Pastebin was used to store backdoor code that was later tapped in attacks against websites running a vulnerable instance of the popular RevSlider plugin.
According to researcher Denis Sinegubko, Pastebin was used as a remote server for malcode. According to The Register, Sinegubko said: “Technically, the criminals used Pastebin for what it was built for – to share code snippets. The only catch is that the code is malicious, and it is used in illegal activity directly off of the Pastebin website. This time we see relatively massive use of Pastebin in live attacks, which is quite new to us.”
The code injected the content of a Base64-encoded $temp variable into a WordPress core wp-links-opml.php file and immediately executed. The use of a wp_nonce_once parameter hid the address of malicious pastes in a bid to foil blocking efforts or deletion of pastes and also added flexibility to execute any Pastebin snippet.
In an email to IT Security Guru, Bromium co-founder Ian Pratt agreed that this sort of action shows hackers who are not adept at covering their tracks. “Hackers attempting to be stealthy wouldn’t use Pastebin as such accesses are likely to raise red flags to vigilant security pros.
“However, many servers and networks are not closely monitored, so the attackers can get away with being lazy. Further, using Pastebin to host malcode leaves less of a forensic trail than going to the effort of setting up your own server in the cloud or compromising some other web site to be duped into doing the hosting.”
In 2012, Pastebin founder Jeroen Vader said that he planned to hire more peopl
e to deal with the posting of password lists, source code and personal information, then receiving an average of 1,200 abuse reports a day via Pastebin’s on-site notification system and by email.
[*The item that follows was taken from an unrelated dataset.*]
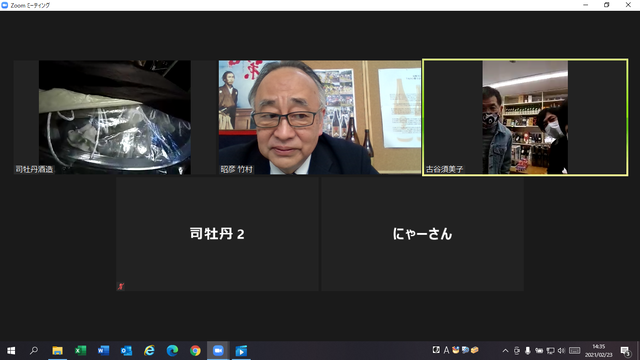The image size is (640, 360).
Task: Open Microsoft Edge from taskbar
Action: [172, 351]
Vader noted that personal information about himself had been posted to Pastebin, which he “quickly” removed.
Asked if he felt that Pastebin could be doing a better job to vet uploads, bearing in mind there are likely to be thousands every hour, Pratt said that it is mathematically impossible for Pastebin to vet code to determine whether it is malicious.
Jared DeMott, security researcher at Bromium Labs, said: “Once malware is running, finding how it connects out, and receives new code and commands is a cat and mouse game. If you block Pastebin, they’ll use Github.
“Enterprises cannot just block access to Github, like they could Pastebin, since it’s often a business critical need. The best way to stop malware is to stop it at the point of attack, rather than waiting and trying to deal with it once it has a foothold in your life.”